● TASK DIRECTIONS
The reply should be an exact transcription of every record.

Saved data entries
== Segment start ==

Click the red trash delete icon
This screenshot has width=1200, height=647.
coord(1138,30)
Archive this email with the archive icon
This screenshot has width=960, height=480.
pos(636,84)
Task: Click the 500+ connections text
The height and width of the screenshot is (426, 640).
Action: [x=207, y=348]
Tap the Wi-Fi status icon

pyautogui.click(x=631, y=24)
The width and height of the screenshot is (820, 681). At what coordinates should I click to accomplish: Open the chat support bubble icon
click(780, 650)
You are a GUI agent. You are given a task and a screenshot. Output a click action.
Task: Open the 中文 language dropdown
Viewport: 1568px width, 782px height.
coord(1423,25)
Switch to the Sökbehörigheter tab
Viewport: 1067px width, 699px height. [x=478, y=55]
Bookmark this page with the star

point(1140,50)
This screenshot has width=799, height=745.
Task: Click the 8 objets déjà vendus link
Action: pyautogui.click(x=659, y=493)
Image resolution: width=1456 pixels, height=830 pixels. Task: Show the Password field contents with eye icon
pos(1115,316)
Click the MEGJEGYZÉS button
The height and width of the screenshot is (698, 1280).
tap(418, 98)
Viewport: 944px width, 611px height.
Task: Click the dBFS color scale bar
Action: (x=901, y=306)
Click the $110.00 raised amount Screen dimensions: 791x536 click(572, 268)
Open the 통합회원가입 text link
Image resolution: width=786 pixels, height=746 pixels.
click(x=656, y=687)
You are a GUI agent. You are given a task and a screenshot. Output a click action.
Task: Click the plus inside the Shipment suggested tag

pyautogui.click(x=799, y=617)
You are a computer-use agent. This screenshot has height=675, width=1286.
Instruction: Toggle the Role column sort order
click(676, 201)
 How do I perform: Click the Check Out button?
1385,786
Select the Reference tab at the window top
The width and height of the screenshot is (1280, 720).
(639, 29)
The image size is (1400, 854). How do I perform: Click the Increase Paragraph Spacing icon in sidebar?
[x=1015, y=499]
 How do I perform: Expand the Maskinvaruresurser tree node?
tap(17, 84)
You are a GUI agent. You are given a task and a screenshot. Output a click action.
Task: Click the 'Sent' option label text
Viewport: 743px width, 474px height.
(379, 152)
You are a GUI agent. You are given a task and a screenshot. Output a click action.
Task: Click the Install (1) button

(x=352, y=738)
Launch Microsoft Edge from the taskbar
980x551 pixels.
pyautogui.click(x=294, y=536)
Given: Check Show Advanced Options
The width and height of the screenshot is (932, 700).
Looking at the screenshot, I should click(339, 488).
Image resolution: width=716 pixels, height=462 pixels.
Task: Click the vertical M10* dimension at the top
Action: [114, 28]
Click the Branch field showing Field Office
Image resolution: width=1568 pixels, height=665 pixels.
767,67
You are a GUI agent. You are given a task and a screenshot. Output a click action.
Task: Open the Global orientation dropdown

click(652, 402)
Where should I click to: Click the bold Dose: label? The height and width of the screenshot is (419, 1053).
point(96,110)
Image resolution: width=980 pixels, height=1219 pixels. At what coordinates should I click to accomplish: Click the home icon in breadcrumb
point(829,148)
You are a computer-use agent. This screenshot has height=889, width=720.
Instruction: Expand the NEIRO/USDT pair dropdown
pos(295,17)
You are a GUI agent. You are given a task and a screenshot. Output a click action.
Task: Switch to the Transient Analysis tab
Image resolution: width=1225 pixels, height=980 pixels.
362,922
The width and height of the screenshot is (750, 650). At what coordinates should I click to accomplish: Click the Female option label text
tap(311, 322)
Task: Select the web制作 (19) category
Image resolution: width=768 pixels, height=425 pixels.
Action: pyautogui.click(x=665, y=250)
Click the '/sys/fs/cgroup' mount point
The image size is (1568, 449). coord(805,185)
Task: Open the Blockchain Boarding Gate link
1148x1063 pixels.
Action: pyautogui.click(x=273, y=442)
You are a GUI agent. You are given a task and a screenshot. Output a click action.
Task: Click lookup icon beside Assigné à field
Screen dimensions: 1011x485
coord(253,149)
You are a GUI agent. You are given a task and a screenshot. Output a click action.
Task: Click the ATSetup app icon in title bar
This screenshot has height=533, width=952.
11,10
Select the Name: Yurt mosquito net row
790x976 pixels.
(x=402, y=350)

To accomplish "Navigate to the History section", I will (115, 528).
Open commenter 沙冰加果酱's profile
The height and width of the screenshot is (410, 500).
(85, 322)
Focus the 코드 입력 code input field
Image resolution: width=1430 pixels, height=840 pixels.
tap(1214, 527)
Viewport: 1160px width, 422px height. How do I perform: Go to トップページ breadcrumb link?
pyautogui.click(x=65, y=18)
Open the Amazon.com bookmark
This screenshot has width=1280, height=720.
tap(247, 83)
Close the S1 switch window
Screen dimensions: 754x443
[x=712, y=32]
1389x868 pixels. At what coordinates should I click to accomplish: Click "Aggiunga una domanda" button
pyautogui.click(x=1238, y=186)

== Segment end ==

● RESPONSE
Click the red trash delete icon
This screenshot has width=1200, height=647.
coord(1138,30)
Archive this email with the archive icon
This screenshot has width=960, height=480.
pos(636,84)
Task: Click the 500+ connections text
The height and width of the screenshot is (426, 640).
Action: [x=207, y=348]
Tap the Wi-Fi status icon

pyautogui.click(x=631, y=24)
The width and height of the screenshot is (820, 681). At what coordinates should I click to accomplish: Open the chat support bubble icon
click(780, 650)
You are a GUI agent. You are given a task and a screenshot. Output a click action.
Task: Open the 中文 language dropdown
Viewport: 1568px width, 782px height.
coord(1423,25)
Switch to the Sökbehörigheter tab
Viewport: 1067px width, 699px height. [x=478, y=55]
Bookmark this page with the star

point(1140,50)
This screenshot has width=799, height=745.
Task: Click the 8 objets déjà vendus link
Action: pyautogui.click(x=659, y=493)
Image resolution: width=1456 pixels, height=830 pixels. Task: Show the Password field contents with eye icon
pos(1115,316)
Click the MEGJEGYZÉS button
The height and width of the screenshot is (698, 1280).
tap(418, 98)
Viewport: 944px width, 611px height.
Task: Click the dBFS color scale bar
Action: (x=901, y=306)
Click the $110.00 raised amount Screen dimensions: 791x536 click(572, 268)
Open the 통합회원가입 text link
Image resolution: width=786 pixels, height=746 pixels.
click(x=656, y=687)
You are a GUI agent. You are given a task and a screenshot. Output a click action.
Task: Click the plus inside the Shipment suggested tag

pyautogui.click(x=799, y=617)
You are a computer-use agent. This screenshot has height=675, width=1286.
Instruction: Toggle the Role column sort order
click(676, 201)
 How do I perform: Click the Check Out button?
1385,786
Select the Reference tab at the window top
The width and height of the screenshot is (1280, 720).
(639, 29)
The image size is (1400, 854). How do I perform: Click the Increase Paragraph Spacing icon in sidebar?
[x=1015, y=499]
 How do I perform: Expand the Maskinvaruresurser tree node?
tap(17, 84)
You are a GUI agent. You are given a task and a screenshot. Output a click action.
Task: Click the 'Sent' option label text
Viewport: 743px width, 474px height.
(379, 152)
You are a GUI agent. You are given a task and a screenshot. Output a click action.
Task: Click the Install (1) button

(x=352, y=738)
Launch Microsoft Edge from the taskbar
980x551 pixels.
pyautogui.click(x=294, y=536)
Given: Check Show Advanced Options
The width and height of the screenshot is (932, 700).
Looking at the screenshot, I should click(339, 488).
Image resolution: width=716 pixels, height=462 pixels.
Task: Click the vertical M10* dimension at the top
Action: [114, 28]
Click the Branch field showing Field Office
Image resolution: width=1568 pixels, height=665 pixels.
767,67
You are a GUI agent. You are given a task and a screenshot. Output a click action.
Task: Open the Global orientation dropdown

click(652, 402)
Where should I click to: Click the bold Dose: label? The height and width of the screenshot is (419, 1053).
point(96,110)
Image resolution: width=980 pixels, height=1219 pixels. At what coordinates should I click to accomplish: Click the home icon in breadcrumb
point(829,148)
You are a computer-use agent. This screenshot has height=889, width=720.
Instruction: Expand the NEIRO/USDT pair dropdown
pos(295,17)
You are a GUI agent. You are given a task and a screenshot. Output a click action.
Task: Switch to the Transient Analysis tab
Image resolution: width=1225 pixels, height=980 pixels.
362,922
The width and height of the screenshot is (750, 650). At what coordinates should I click to accomplish: Click the Female option label text
tap(311, 322)
Task: Select the web制作 (19) category
Image resolution: width=768 pixels, height=425 pixels.
Action: pyautogui.click(x=665, y=250)
Click the '/sys/fs/cgroup' mount point
The image size is (1568, 449). coord(805,185)
Task: Open the Blockchain Boarding Gate link
1148x1063 pixels.
Action: pyautogui.click(x=273, y=442)
You are a GUI agent. You are given a task and a screenshot. Output a click action.
Task: Click lookup icon beside Assigné à field
Screen dimensions: 1011x485
coord(253,149)
You are a GUI agent. You are given a task and a screenshot. Output a click action.
Task: Click the ATSetup app icon in title bar
This screenshot has height=533, width=952.
11,10
Select the Name: Yurt mosquito net row
790x976 pixels.
(x=402, y=350)

To accomplish "Navigate to the History section", I will (115, 528).
Open commenter 沙冰加果酱's profile
The height and width of the screenshot is (410, 500).
(85, 322)
Focus the 코드 입력 code input field
Image resolution: width=1430 pixels, height=840 pixels.
tap(1214, 527)
Viewport: 1160px width, 422px height. How do I perform: Go to トップページ breadcrumb link?
pyautogui.click(x=65, y=18)
Open the Amazon.com bookmark
This screenshot has width=1280, height=720.
tap(247, 83)
Close the S1 switch window
Screen dimensions: 754x443
[x=712, y=32]
1389x868 pixels. At what coordinates should I click to accomplish: Click "Aggiunga una domanda" button
pyautogui.click(x=1238, y=186)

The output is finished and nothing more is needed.